- _Instruções_
[1] Responda, com base na carta, às seguintes perguntas:
(a) Por volta de que horas foi feita a chamada para o 112?
(b) Para que hospital foi o David transferido de urgência?
(c) De que cidade veio o pai de quem escreve a carta?
[2] Indique todas as horas do dia que aparecem na carta.
[3] Transcreva palavra por palavra a parte da carta que começa em "Pouco tempo depois, fui" e segue até "cerca de 18h.".

- _Excerto para ler_
▼

23.12.15

uma carta que ninguém deveria ter de escrever

“Na sexta-feira, dia 11 de dezembro, em pânico, liguei para o 112 por volta das 14h30. O David ficou paralisado do lado direito, sem conseguir formular frases. Tentava falar mas era incapaz, apenas conseguia gritar e chorar. A ambulância chegou, o David estava consciente e ciente daquilo que lhe pediam e perguntavam, porém, continuava sem conseguir expressar-se. Ajudaram-no a vestir-se e a calçar-se, colocando-o de seguida numa cadeira de rodas, visto que não tinha força na perna direita.

Fui com eles na ambulância. O David chegou ao Hospital de Santarém e foi logo colocado em observação. Fizeram-lhe exames, enquanto aguardei.

Após 30 a 45 minutos de espera, deixaram-me vê-lo. O David dormia mas por vezes abria os olhos. Estava muito agitado. O médico acordou-o e pediu-lhe para levantar os braços e ele conseguiu levantar apenas o braço esquerdo. Pediu-lhe para levantar as pernas e ele conseguiu levantar a esquerda e, muito lentamente, levantou a direita. Estava consciente.

Pouco tempo depois, fui chamada, eu e a avó materna do David, que se encontrava no hospital por outros motivos. Anunciaram-nos, numa sala à parte, que o David tinha tido uma hemorragia cerebral e um grande hematoma e teria de ser transferido de urgência para o Hospital de São José, em Lisboa. Apenas tive tempo de lhe dar um beijo. Ele abriu os olhos e eu disse-lhe: “Eles vão cuidar de ti.” Foi de imediato transferido pelo INEM, penso que seriam cerca de 18h.

Esperei umas horas pelo meu pai, que veio de Coimbra buscar-me para seguirmos para o Hospital de São José. Chegámos por volta das 22h, penso eu. Pedimos informações, procurámos o edifício que nos referiram, porém estava fechado.

▲

- _Dados fornecidos_

▼

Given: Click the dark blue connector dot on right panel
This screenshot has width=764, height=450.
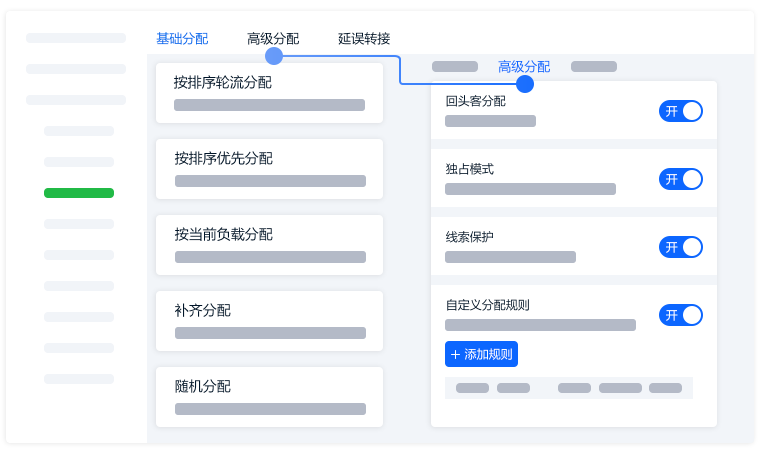Looking at the screenshot, I should tap(525, 84).
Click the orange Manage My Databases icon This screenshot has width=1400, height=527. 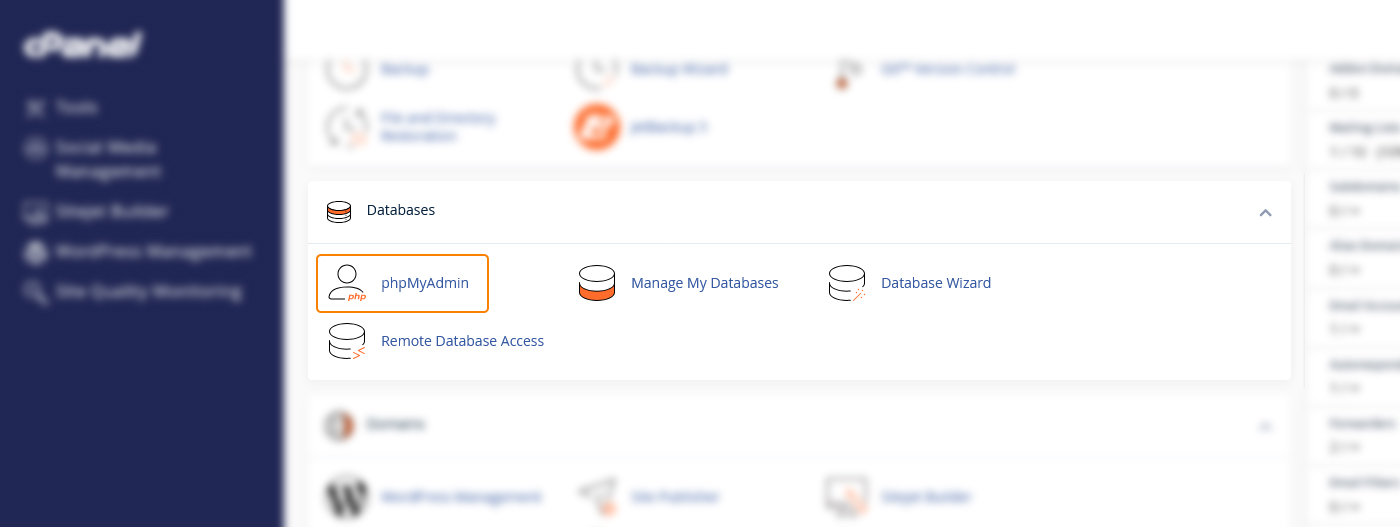pos(597,283)
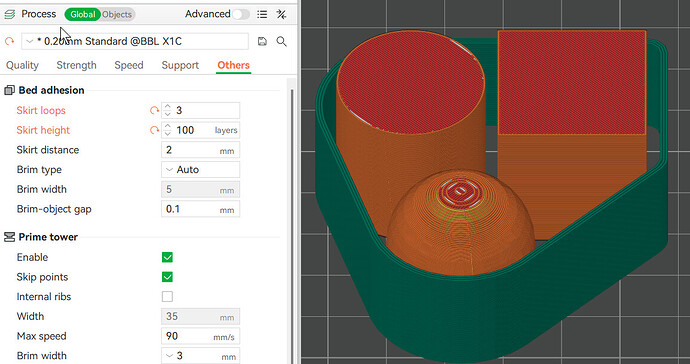Uncheck the Prime tower Enable checkbox
The height and width of the screenshot is (364, 690).
pyautogui.click(x=167, y=257)
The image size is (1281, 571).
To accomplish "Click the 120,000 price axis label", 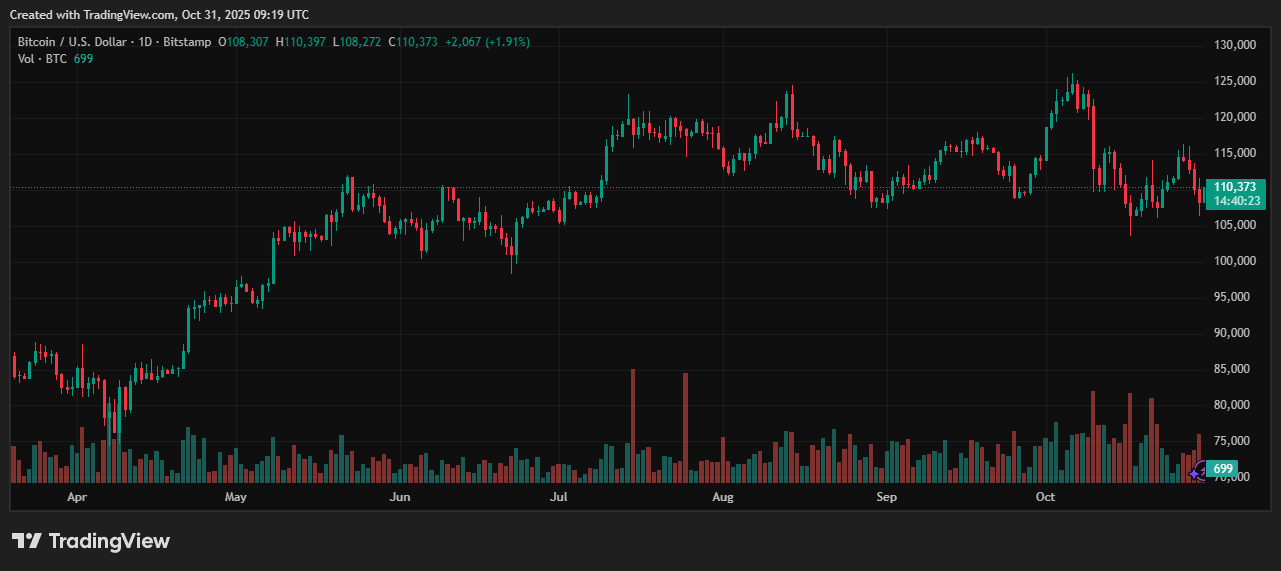I will (x=1235, y=117).
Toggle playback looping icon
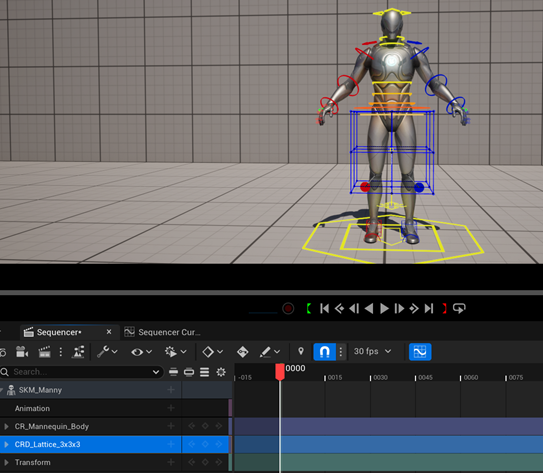 459,308
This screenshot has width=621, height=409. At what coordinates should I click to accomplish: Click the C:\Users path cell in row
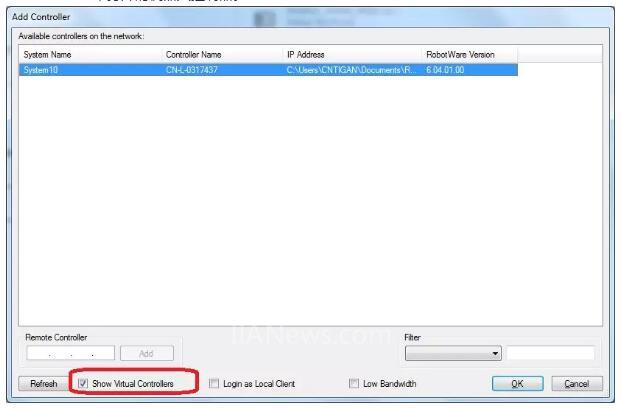click(351, 70)
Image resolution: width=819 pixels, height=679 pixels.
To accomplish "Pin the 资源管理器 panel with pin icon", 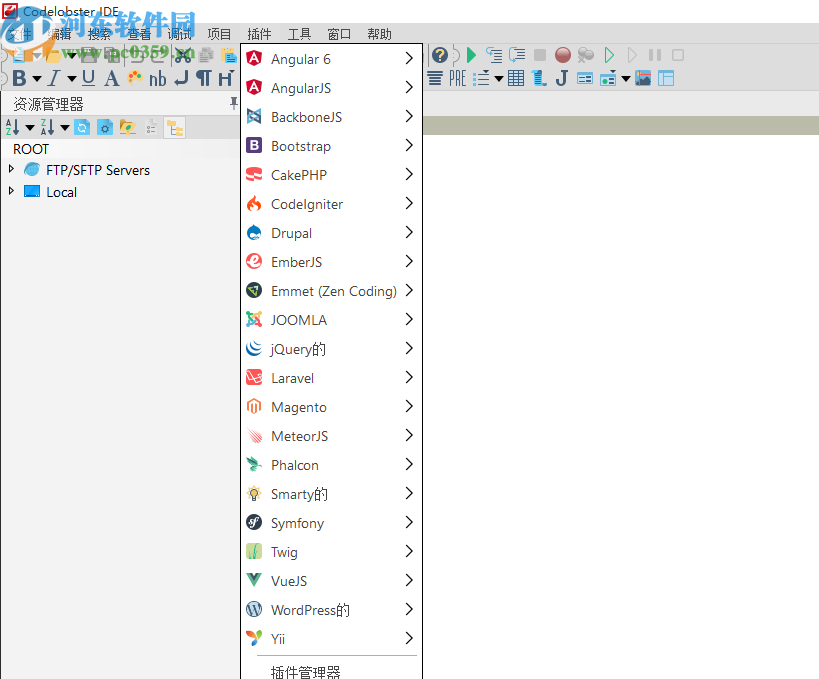I will click(234, 103).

▲

- _Respostas da atividade_
[1]
(a) Por volta das 14h30.
(b) Para o Hospital de São José, em Lisboa.
(c) De Coimbra.

[2]
14h30
18h
22h

[3]
Pouco tempo depois, fui chamada, eu e a avó materna do David, que se encontrava no hospital por outros motivos. Anunciaram-nos, numa sala à parte, que o David tinha tido uma hemorragia cerebral e um grande hematoma e teria de ser transferido de urgência para o Hospital de São José, em Lisboa. Apenas tive tempo de lhe dar um beijo. Ele abriu os olhos e eu disse-lhe: “Eles vão cuidar de ti.” Foi de imediato transferido pelo INEM, penso que seriam cerca de 18h.